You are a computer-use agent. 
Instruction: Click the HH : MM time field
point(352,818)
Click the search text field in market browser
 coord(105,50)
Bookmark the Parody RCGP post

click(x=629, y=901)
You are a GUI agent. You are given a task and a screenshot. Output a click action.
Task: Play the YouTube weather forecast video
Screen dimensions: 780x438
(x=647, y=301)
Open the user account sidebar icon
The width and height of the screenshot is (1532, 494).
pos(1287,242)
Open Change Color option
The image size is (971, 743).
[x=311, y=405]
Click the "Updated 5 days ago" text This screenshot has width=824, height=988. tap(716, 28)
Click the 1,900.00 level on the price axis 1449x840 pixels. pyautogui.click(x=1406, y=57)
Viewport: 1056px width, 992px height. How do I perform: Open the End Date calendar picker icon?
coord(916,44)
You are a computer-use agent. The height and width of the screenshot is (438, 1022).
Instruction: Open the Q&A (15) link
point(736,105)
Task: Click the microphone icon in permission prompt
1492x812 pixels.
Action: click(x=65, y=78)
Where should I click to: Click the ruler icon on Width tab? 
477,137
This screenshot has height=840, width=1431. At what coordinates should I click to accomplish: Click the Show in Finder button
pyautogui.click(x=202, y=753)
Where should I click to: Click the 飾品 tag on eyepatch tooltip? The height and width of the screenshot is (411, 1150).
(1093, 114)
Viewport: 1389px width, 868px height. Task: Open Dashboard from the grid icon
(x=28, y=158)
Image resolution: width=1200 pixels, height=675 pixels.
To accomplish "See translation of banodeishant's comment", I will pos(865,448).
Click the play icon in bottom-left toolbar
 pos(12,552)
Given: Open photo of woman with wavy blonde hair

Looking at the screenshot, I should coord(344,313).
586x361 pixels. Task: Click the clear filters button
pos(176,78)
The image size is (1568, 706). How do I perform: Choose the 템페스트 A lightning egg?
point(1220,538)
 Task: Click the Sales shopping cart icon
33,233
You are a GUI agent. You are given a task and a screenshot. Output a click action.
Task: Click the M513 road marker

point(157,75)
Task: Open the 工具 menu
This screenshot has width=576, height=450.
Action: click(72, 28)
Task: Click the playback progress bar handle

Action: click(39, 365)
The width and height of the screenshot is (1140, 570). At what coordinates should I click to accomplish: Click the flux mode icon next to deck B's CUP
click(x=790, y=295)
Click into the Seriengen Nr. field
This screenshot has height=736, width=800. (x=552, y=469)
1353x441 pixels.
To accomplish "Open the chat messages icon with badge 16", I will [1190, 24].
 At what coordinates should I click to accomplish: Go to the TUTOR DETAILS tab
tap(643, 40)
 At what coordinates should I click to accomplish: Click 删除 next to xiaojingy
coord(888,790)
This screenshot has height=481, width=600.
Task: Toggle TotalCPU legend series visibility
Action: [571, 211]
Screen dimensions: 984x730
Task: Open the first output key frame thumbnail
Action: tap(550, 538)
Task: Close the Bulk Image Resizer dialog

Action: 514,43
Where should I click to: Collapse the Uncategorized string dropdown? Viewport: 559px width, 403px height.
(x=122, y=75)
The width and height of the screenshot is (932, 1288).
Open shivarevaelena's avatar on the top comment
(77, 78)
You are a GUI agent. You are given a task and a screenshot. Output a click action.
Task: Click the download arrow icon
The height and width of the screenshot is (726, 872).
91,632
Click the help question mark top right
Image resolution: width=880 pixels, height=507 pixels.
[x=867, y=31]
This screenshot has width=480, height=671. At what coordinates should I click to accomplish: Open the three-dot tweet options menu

********************

Show each line of the material that includes the string "will" by copying it.

__RESULT FOR THIS TASK__:
To accomplish "See translation of banodeishant's comment", I will pos(865,448).
To accomplish "Open the chat messages icon with badge 16", I will [1190, 24].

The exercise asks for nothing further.